The utility model discloses a aircraft to solve the technology problem for suiting all kinds of different requirements to users'operation technique from verdancy to proficiency period with a size of aircraft. The utility model applies the following technology case: an aircraft includes a fuselage with flinty crust structure, a wing, an empennage, a motor, a propeller and a landing gear. The fuselage contains at least two groups of standard wing assembly interfaces and a group of standard empennage assembly interface. The wing is connected through any group of the standard wing assembly interface with the fuselage, and the empennage is connected through the standard empennage assembly interface with the fuselage. The utility model applies the part design with standard and modularity to ensure the users only needing to make some simple combination for different modules, which avoids the plurality of training cost because of the different sizes of the aircrafts.

Description

Aircraft
Technical field
The utility model relates to a kind of aircraft, particularly a kind of lightweight aircraft or remotely pilotless aircraft.
Background technology
At present, known lightweight aircraft or remotely pilotless Flight Vehicle Structure be after finishing by pneumatic exterior design with regard to basic fixed unmodified fuselage, wing, empennage, driving engine, parts such as alighting gear are assembled.Because the airworthiness of aircraft is mainly decided by aerodynamic arrangement's design, therefore the changeless aircraft flight performance of a kind of aerodynamic arrangement does not have bigger variation substantially yet.Traditional lightweight aircraft mostly adopts conventional aerodynamic arrangement, mainly be divided into high mounted wing according to wing with respect to the installation site of fuselage, midsetwing and three kinds of design forms of following single-blade, the aircraft center of gravity of high mounted wing is low, and yarage is relatively poor relatively than remote cause this self stability is higher apart from the wing center of pressure, the relative wing of the aircraft center of gravity center of pressure close together of midsetwing and following single-blade therefore self stability is relatively poor relatively but flight maneuver and yarage are then better, adopts different design forms mainly in order to make aircraft reach different airworthinesss.No matter begin to learn light-duty manned craft of the operator of airmanship or remotely pilotless aircraft more options high mounted wing type Just because of this, and higher operator's more options midsetwing or the low-wing monoplane type of technical merit, it is not familiar to constantly different requirements progressive and that skillfully airworthiness is proposed by the initial stage so just to have caused traditional aircraft can't satisfy operator's driving technique with a kind of type because of the performance relative fixed, cause the aircrew need be elementary, middle rank carries out flight training airmanship on top of on the instructional flight device of senior multiple model, and different aircraft mainly is that aerodynamic arrangement's design is different, a lot of parts are can general-duty originally, have formed very big waste to a certain extent.
Summary of the invention
The purpose of this utility model provides a kind of aircraft, the technical matters that solve be can enough a kind of models aircraft adapt to user's manipulation technology by not familiar to the various different requirements of each skilled stage to the aircraft flight performance.

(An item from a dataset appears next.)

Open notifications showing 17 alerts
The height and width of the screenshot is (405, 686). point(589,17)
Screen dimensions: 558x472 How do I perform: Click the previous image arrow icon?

The utility model is by the following technical solutions: a kind of aircraft, the fuselage that comprises monocoque, wing, empennage, driving engine, screw propeller and alighting gear, described fuselage have two standard sets wing assembling interface and one group of standard empennage assembling interface at least, described wing is connected with fuselage by arbitrary group of standard wing assembling interface, and described empennage is connected with fuselage by standard empennage assembling interface.
As further improvement of the utility model, described standard wing assembling interface is a rectangle, lays respectively at back and middle part, and described driving engine and screw propeller are positioned at fuselage afterbody.
As further improvement of the utility model, described wing is provided with slot, and is provided with the separate standards tongue of double as wing load girder, and the wing socket body is connected with tongue, its other end is equipped with a tubular cantilever beam, and this cantilever beam is connected with standard sockets and is assembled together with host wing.
As another kind of improvement the of the present utility model, described wing adopts the high lift-drag ratio aerofoil profile, the two-fold dihedral angle, and leading edge does not have sweepback angular moment shape planar profile.
As another kind of improvement the of the present utility model, described wing adopts the low pitching moment coefficient aerofoil profile of high lift, and wing root portion and wing tip portion are single dihedral angle, and wing is straight the trapezoidal of leading edge sweep that have.
As another kind of improvement the of the present utility model, described empennage comprises horizontal stabilizer and lifting rudder face, fixed fin and direction rudder face.
As another kind of improvement the of the present utility model, described empennage is a vee tail, and two aerofoils are in 120 degree angles.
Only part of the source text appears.